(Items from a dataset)
•••

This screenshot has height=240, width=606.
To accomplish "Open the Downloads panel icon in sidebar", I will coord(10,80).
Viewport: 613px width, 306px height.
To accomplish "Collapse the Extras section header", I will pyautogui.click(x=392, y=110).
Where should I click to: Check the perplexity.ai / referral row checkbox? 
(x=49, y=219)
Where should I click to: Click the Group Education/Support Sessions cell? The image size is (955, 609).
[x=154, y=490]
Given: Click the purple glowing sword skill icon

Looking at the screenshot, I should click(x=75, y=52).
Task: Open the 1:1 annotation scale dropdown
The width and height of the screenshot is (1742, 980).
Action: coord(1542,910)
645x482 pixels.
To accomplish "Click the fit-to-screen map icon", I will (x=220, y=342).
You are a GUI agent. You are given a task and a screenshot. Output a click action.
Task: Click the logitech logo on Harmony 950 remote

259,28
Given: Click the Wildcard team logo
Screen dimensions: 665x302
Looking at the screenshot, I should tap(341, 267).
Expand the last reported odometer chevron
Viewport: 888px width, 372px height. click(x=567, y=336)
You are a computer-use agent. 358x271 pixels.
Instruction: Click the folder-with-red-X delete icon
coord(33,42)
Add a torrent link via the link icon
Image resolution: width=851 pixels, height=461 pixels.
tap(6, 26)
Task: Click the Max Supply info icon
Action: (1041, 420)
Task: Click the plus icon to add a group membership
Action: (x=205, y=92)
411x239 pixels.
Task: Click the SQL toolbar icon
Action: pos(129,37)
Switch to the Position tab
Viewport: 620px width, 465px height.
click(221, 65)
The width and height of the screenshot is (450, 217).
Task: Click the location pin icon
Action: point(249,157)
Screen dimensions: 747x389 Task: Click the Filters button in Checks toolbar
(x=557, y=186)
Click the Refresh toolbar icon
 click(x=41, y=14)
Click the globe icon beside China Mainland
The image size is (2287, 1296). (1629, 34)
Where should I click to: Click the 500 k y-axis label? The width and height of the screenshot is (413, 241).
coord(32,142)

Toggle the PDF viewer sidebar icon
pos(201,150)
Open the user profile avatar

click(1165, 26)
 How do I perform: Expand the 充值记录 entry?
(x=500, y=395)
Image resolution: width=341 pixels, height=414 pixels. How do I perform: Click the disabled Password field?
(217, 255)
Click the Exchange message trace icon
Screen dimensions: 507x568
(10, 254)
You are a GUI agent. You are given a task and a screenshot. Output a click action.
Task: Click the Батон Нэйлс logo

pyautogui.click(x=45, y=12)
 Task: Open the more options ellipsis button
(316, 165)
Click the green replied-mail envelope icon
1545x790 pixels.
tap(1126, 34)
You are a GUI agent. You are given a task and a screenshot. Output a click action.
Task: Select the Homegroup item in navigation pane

•••

**WHAT YOU NEED TO DO**
Render the part of the listing that opens with the line containing "Expand the last reported odometer chevron" and closes with the line containing "Action: point(249,157)" as a Markdown table with the columns Row and Line, one numbered row per line, skipping blank lines.

**FULL SOLUTION**
| Row | Line |
|---|---|
| 1 | Expand the last reported odometer chevron |
| 2 | Viewport: 888px width, 372px height. click(x=567, y=336) |
| 3 | You are a computer-use agent. 358x271 pixels. |
| 4 | Instruction: Click the folder-with-red-X delete icon |
| 5 | coord(33,42) |
| 6 | Add a torrent link via the link icon |
| 7 | Image resolution: width=851 pixels, height=461 pixels. |
| 8 | tap(6, 26) |
| 9 | Task: Click the Max Supply info icon |
| 10 | Action: (1041, 420) |
| 11 | Task: Click the plus icon to add a group membership |
| 12 | Action: (x=205, y=92) |
| 13 | 411x239 pixels. |
| 14 | Task: Click the SQL toolbar icon |
| 15 | Action: pos(129,37) |
| 16 | Switch to the Position tab |
| 17 | Viewport: 620px width, 465px height. |
| 18 | click(221, 65) |
| 19 | The width and height of the screenshot is (450, 217). |
| 20 | Task: Click the location pin icon |
| 21 | Action: point(249,157) |